Occupying his new client's old hot seat in the Eighth Squad's interview room, Danny Fein, aka Danny the Red, of the Hester Street Legal Initiative, his thick, square teeth glinting like old mah-jongg tiles through his ruddy beard, sat facing Matty, Yolonda, and Kevin Flaherty, the ADA.
"Look," Flaherty said, "we have a basic description of the perps, we know who most of the local bad guys are, we just want Eric to browse through some photo arrays, maybe sit down with a sketch artist again so we can get a better likeness and make something good happen."
" 'A better likeness.'You mean get a sketch that's not just a stall to buy you time to build a case against him?"
"Exactly," Flaherty said.
"Sure, no problem." Danny hauled one leg across the other. "Like I said, soon's I get a signed waiver says he's immune from prosecution."
"You're not . . ." Flaherty looked off, laughed through his teeth. "C'mon, Danny, all indications say he's not the perp, but we can't do that and you know it. It's an open investigation."
"I'm sorry to hear that."
Matty and Yolonda exchanged tight glances, Matty sitting there already with a few array folders in his lap like a visual aid.
Rumor had it that Danny had just moved out on his black wife, Haley, and two sons, Koufax and Mays, to live with his Jewish ex-girlfriend from college and that no one in the Legal Initiative was talking to him.
"What are we asking for," Yolonda said softly, "descriptions of clothing, facial hair . . ."
Danny made a show of cocking his head in amazement. "You grilled him for eight hours and you didn't get all that?" Then, leaning forward, "Show me the waiver."

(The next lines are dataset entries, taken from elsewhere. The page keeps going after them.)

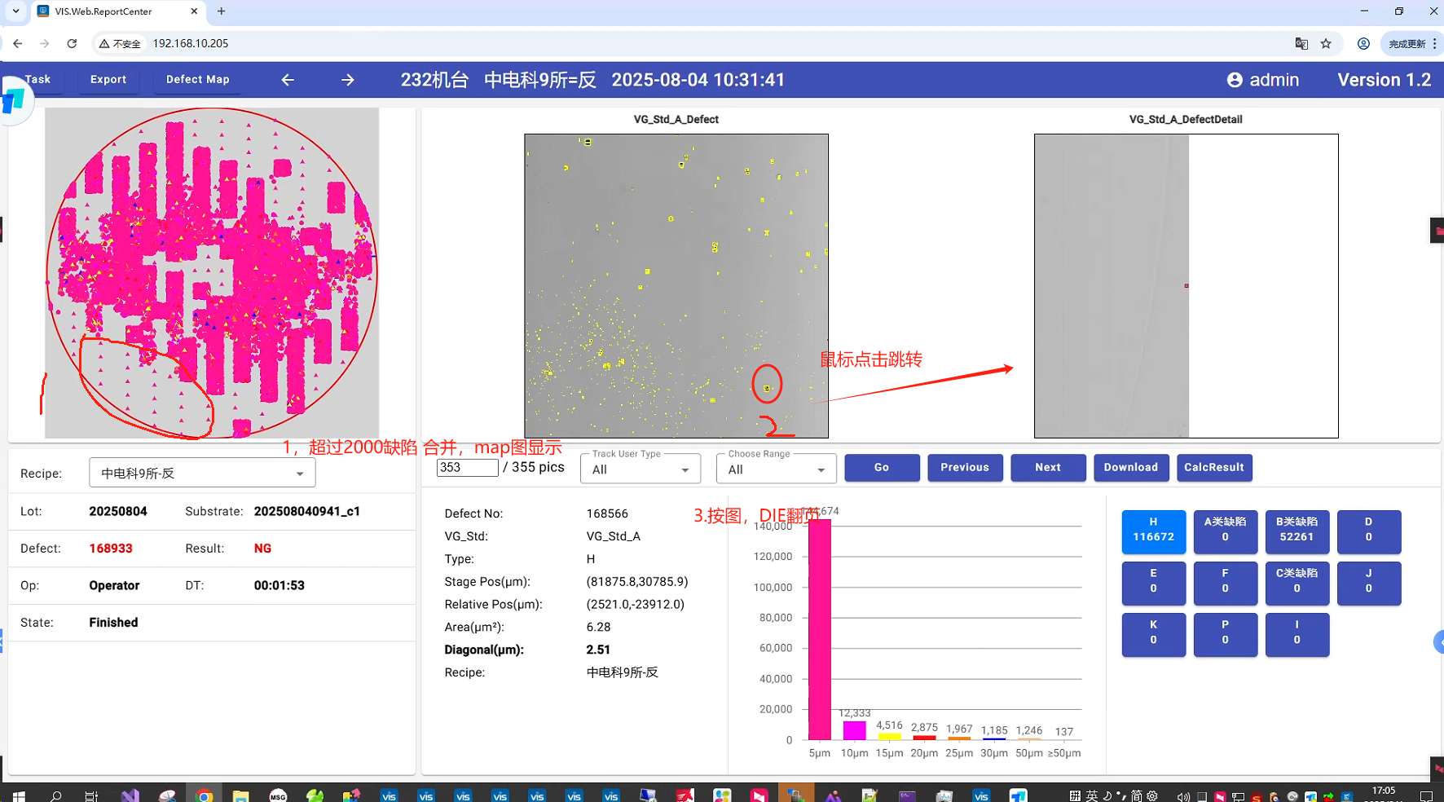Bookmark this page with the star icon
Viewport: 1444px width, 802px height.
1326,43

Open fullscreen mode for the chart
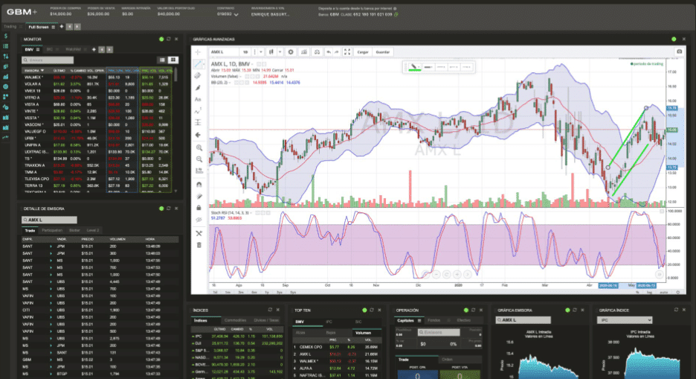click(347, 52)
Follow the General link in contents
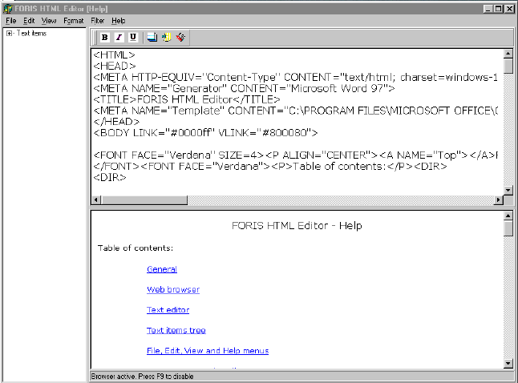Image resolution: width=518 pixels, height=383 pixels. coord(161,269)
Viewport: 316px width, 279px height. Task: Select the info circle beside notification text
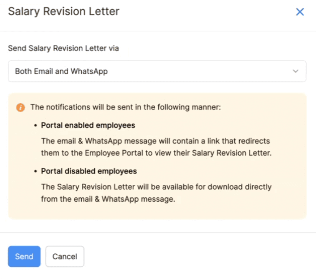click(20, 107)
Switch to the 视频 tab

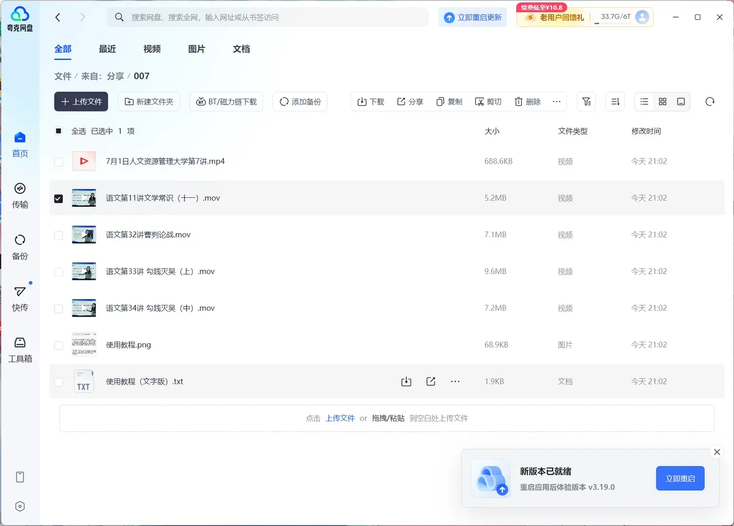pos(152,49)
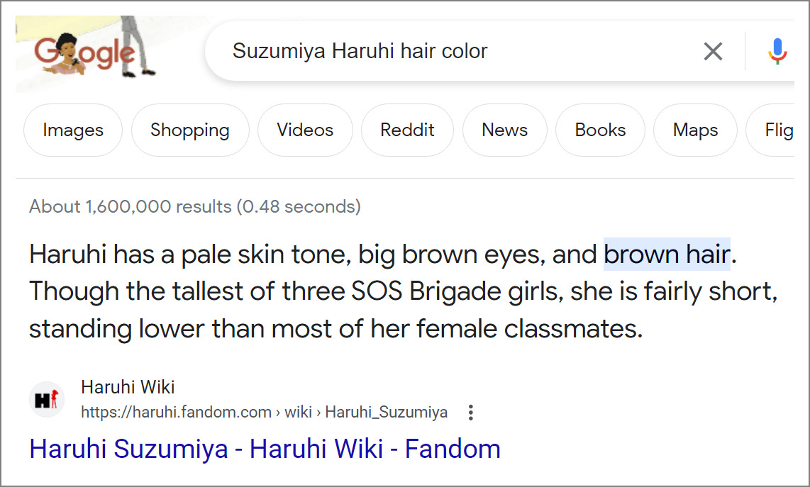Click the Haruhi Wiki favicon
Screen dimensions: 810x487
tap(47, 401)
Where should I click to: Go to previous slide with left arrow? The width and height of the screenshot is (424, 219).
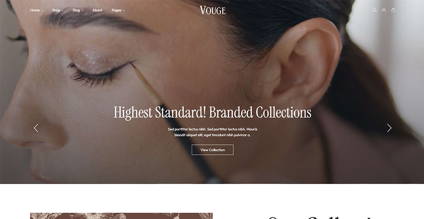coord(36,128)
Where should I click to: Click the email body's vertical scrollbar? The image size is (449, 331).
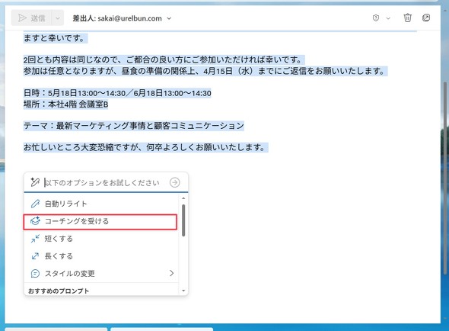tap(444, 178)
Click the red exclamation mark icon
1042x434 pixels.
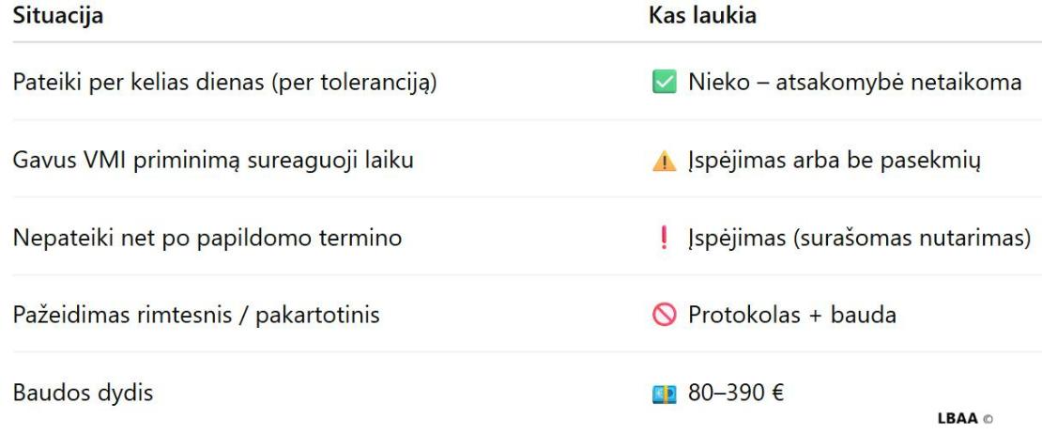(664, 239)
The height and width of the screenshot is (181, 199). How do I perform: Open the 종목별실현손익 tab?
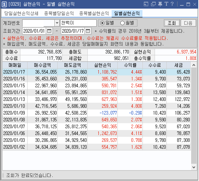point(94,13)
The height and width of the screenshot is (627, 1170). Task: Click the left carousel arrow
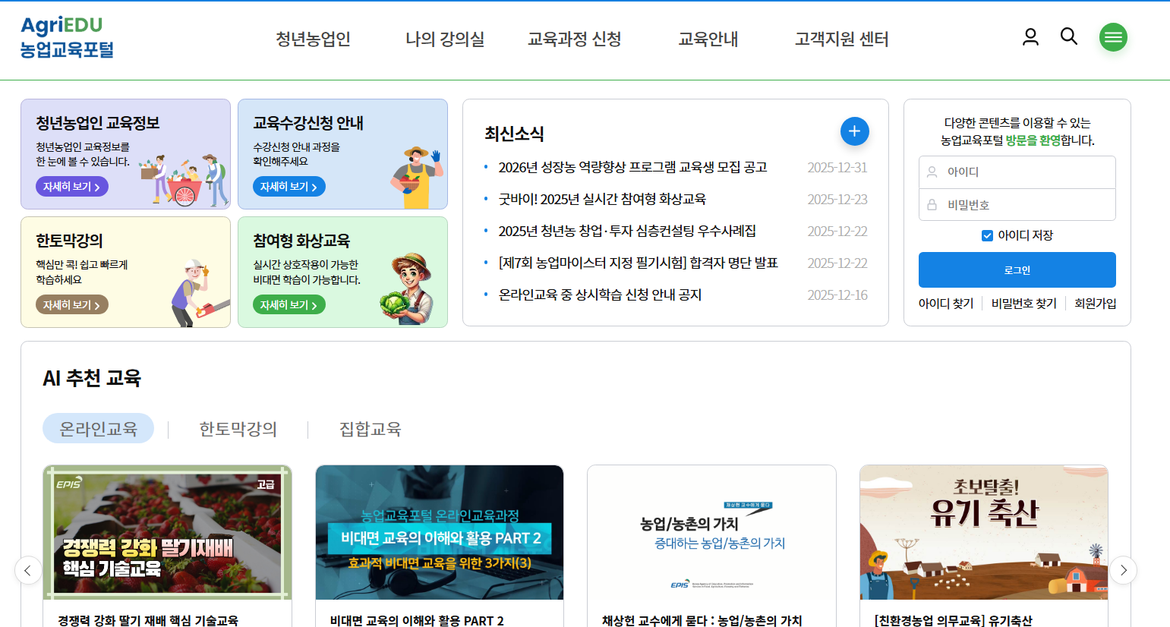(28, 570)
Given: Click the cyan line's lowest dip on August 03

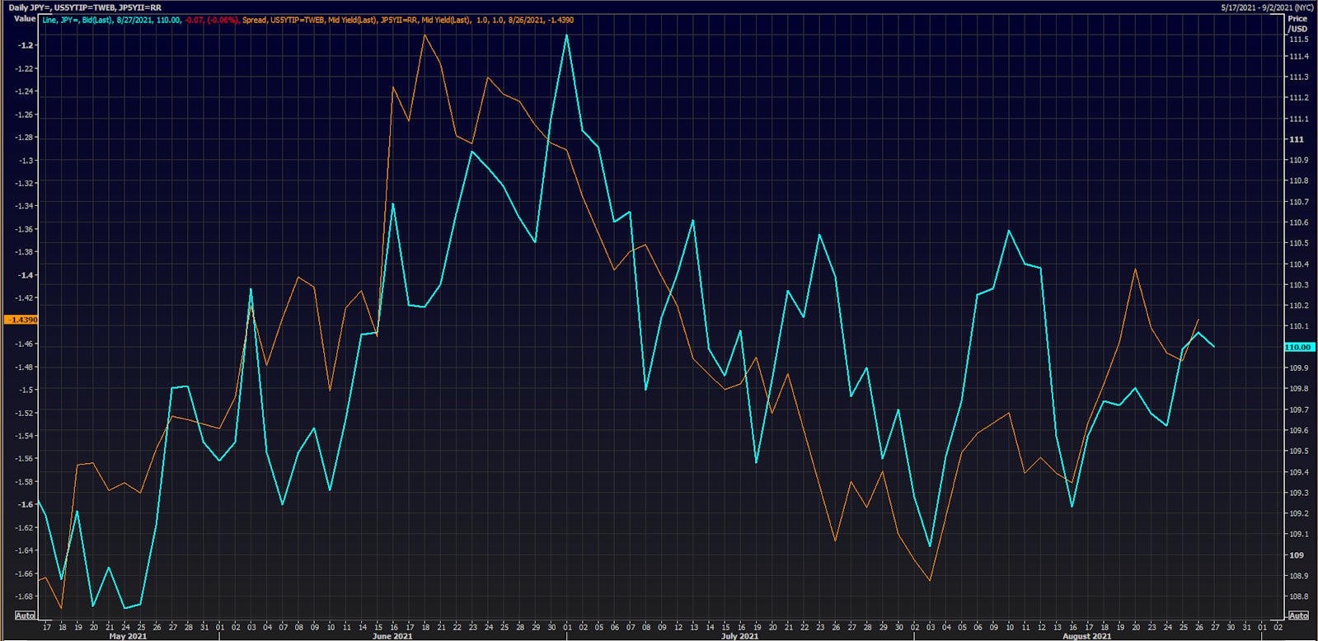Looking at the screenshot, I should click(x=930, y=545).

"Could we have been any more up-front about how it went down?" Flaherty said. "They were out there all day trying to bolster his story."
"Bolster, huh? You're lucky he's not filing a suit."
"No one's sorrier about how it went down than us," Matty finally chimed in, "but we had two eyewits. What would you have done? We cut him loose the minute we could. But now he's our only real witness, and simple human decency says he needs to step up."
"Show me the waiver."
"This boy, Isaac Marcus, has parents," Yolanda said. "You know why I say has instead of had? Because when a child is killed and somewheres down the line someone innocently asks, 'So, how many kids you folks have?' they always include the lost child in the number. Never fails. They're like phantom limbs."
"Yolonda," Flaherty warned. She was the only one who had never met Fein before this conversation.
"You ever spend any time with the parents of a murdered child, Mr. Fein?"
"Ah shit," Flaherty murmured, Matty thinking, Here we go.
"Yeah actually," Danny said brightly, "Patrick Dorismond's among others."
A silent sigh filled the room.
"I'm sorry," Yolonda again, "did we shoot your client yesterday?"
"Show me, the waiver."
"C'mon, Danny," Flaherty tried to jump back in. "Ike Marcus and Eric Cash were friends. They were work-"
"Show me, the waiver."
The ADA finally lost it. "You don't think we won't go to the media with this? How's he ever going to show his face?"
"You interrogate him for eight hours, throw him in the Tombs groundless, and now you're what . . . threatening to publicly humiliate him?" Danny leaned back in his chair as if to see them better. "It never ceases to amaze me, the balls on you people."
"You people?" Yolonda tried to look insulted.
"Look, you can put any kind of spin on this you want," Matty said, "but you know what we're asking for here is the right thing."
"Show me, the waiver."
Matty followed Danny out of the building, spoke to him on the handicap ramp.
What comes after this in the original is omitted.